Laos Refugees and Exile in Fresno, CA

When we travel we begin to focus on the countries and cultures we have seen.  Laos was one of the places I visited this past winter with other friends.  We asked one older woman we met in a small village if she had family in the United States.  ‘Fresno!’ she exclaimed, and was pleased we knew it, and that Hmong people were there.

Hmong Garden

Mee Yang in the Hmong garden in Fresno, CA

Mee Yang in the Hmong garden in Fresno, CA

Not all are happy, though.

 Like Scotch broom and dandelions, despair can be invasive. This is why, every Monday, Lee Lee, a Hmong refugee, puts on her sun hat and flip-flops, grabs the hoe handmade by her father and brother in Laos and heads to the Hmong Village Community Garden here, where she tends rows of purple lemon grass, bitter melon and medicinal herbs along with other Hmong women.

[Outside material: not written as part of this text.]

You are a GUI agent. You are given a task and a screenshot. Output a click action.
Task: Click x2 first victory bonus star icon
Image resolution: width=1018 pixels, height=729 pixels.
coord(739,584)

“It lightens the load,” said Ms. Lee, whose depression has led her to think about suicide. “It brings peace, so I do not forget who I am.”

The garden, on the scraggly outskirts of town, is one of seven in Fresno created for immigrants, refugees and residents of impoverished neighborhoods with mental health money from the state

… On a recent morning, Yer Vang, 53, sang a plaintive song about loneliness as she worked her rows of “zab zi liab,” a medicinal plant used to treat high blood pressure. Across the way, Mee Yang, a 65-year-old shaman, weeded long beans beside makeshift scarecrows made of rows of T-shirts slung over a wire. She said she suffered from diabetes and depression and worried about making ends meet (about 45 percent of Hmong children in Fresno County live in poverty, according to a recent report by the Asian Pacific American Legal Center and the Asian Law Caucus).

[During the Vietnam War, many Hmong experienced rape, starvation and the murder of family members. Mrs. Yang survived by eating longleaf jungle plants, “the kind Americans put in the mall to decorate,” she said.]

“This is my happiness,” Mrs. Yang said of the garden. “You feel the world in this place, and it brings you back home.”